-- begin SOURCE RECORDS --

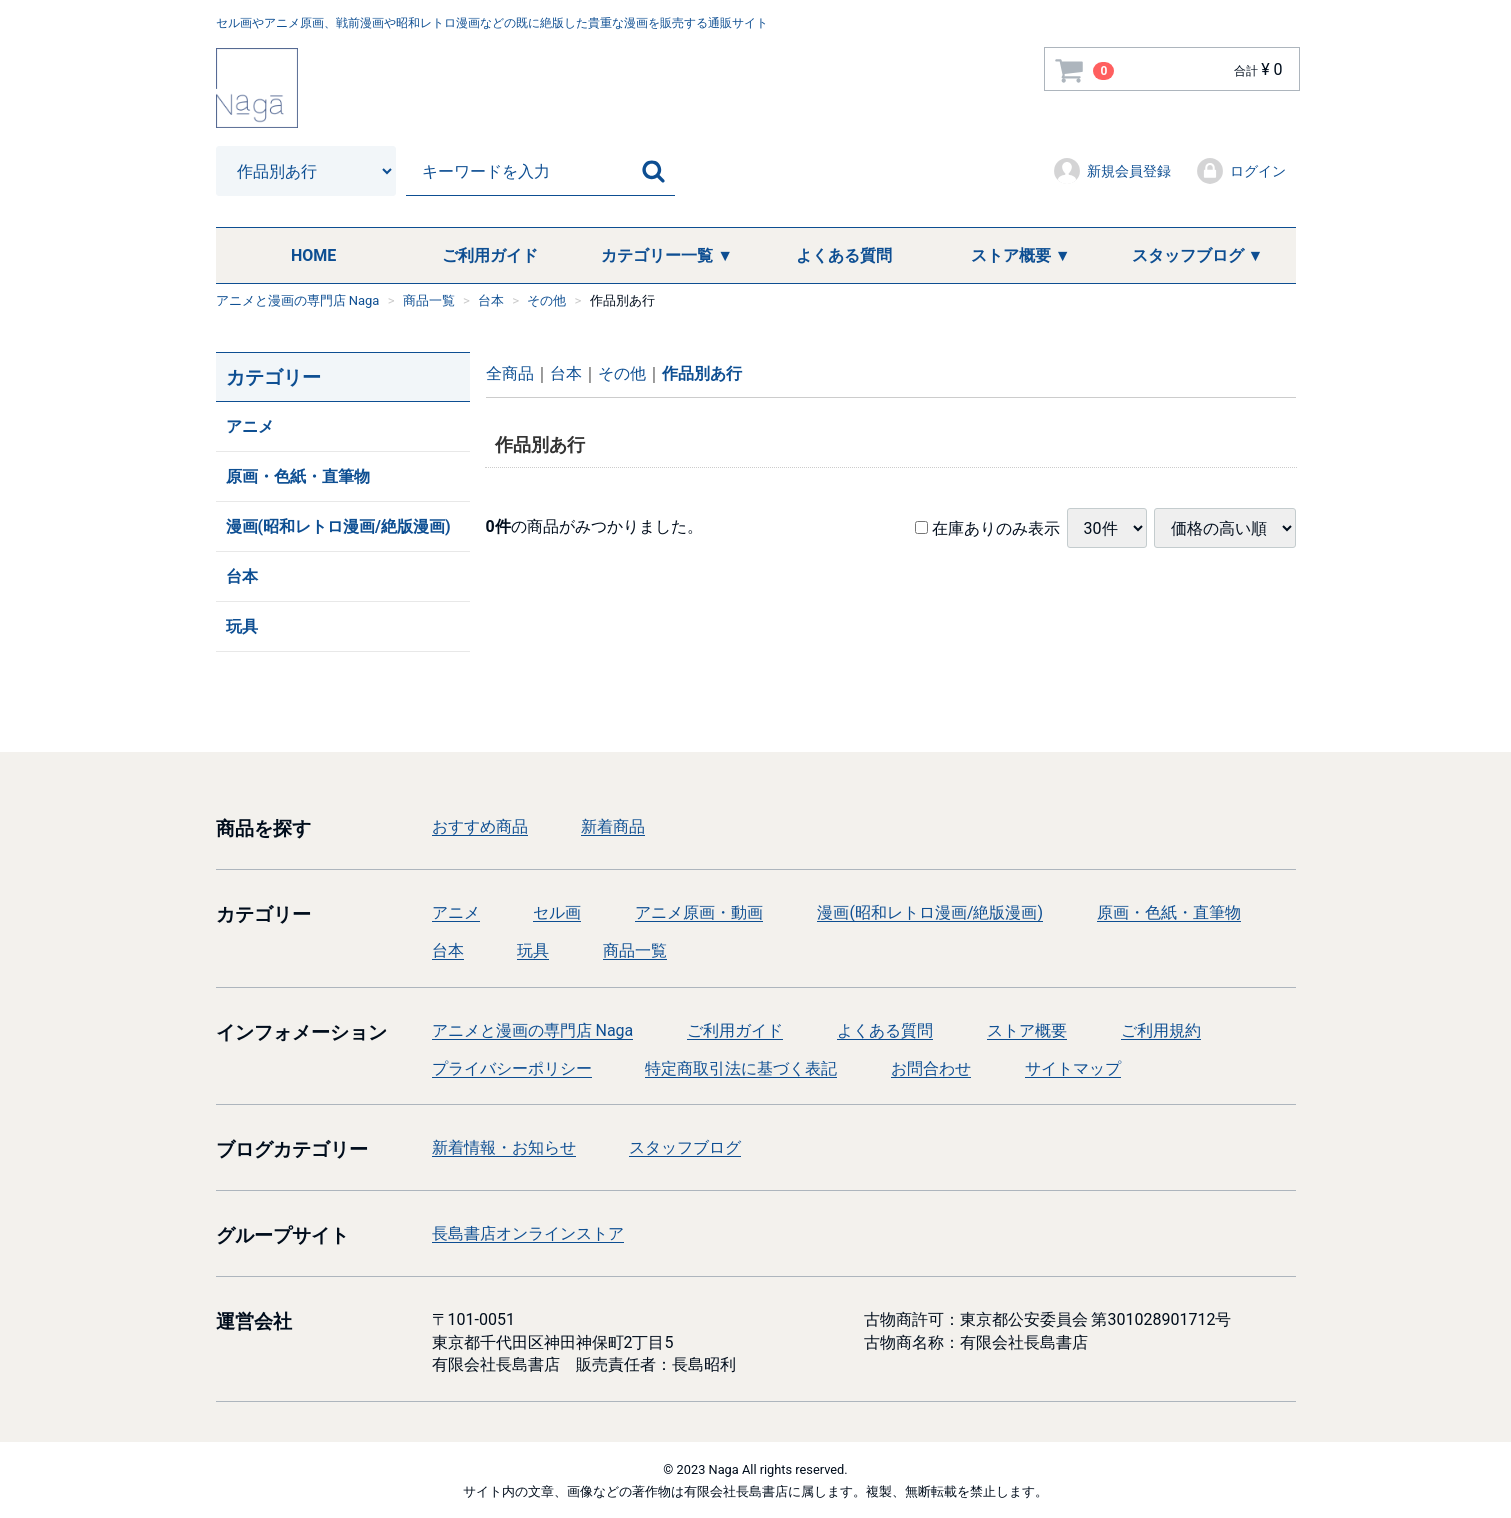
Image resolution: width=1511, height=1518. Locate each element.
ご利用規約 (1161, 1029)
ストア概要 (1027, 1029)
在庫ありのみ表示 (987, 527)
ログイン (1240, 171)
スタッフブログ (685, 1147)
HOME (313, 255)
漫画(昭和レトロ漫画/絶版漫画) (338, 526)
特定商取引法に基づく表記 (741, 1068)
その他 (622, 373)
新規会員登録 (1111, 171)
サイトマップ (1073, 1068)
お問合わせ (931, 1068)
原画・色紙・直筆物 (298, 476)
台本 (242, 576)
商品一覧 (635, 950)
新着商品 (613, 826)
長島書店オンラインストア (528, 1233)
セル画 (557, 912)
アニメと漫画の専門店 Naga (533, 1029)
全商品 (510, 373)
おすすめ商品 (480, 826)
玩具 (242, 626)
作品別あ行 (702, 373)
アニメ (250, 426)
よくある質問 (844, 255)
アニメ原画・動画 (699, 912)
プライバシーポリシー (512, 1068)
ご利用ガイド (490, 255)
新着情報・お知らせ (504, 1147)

-- end SOURCE RECORDS --

## DIRECTIVE:
Starting at the line containing "作品別あ行 (702, 373)" and ending at the last line of the data, both included, write each line out again in full, with every coordinate in its answer scaled by 1.7 and rounded to a whole number, halves rounding up.

## ANSWER TO THE EXERCISE:
作品別あ行 (1193, 634)
アニメ (425, 724)
よくある質問 (1435, 434)
アニメ原画・動画 (1188, 1550)
プライバシーポリシー (870, 1816)
ご利用ガイド (833, 434)
新着情報・お知らせ (857, 1950)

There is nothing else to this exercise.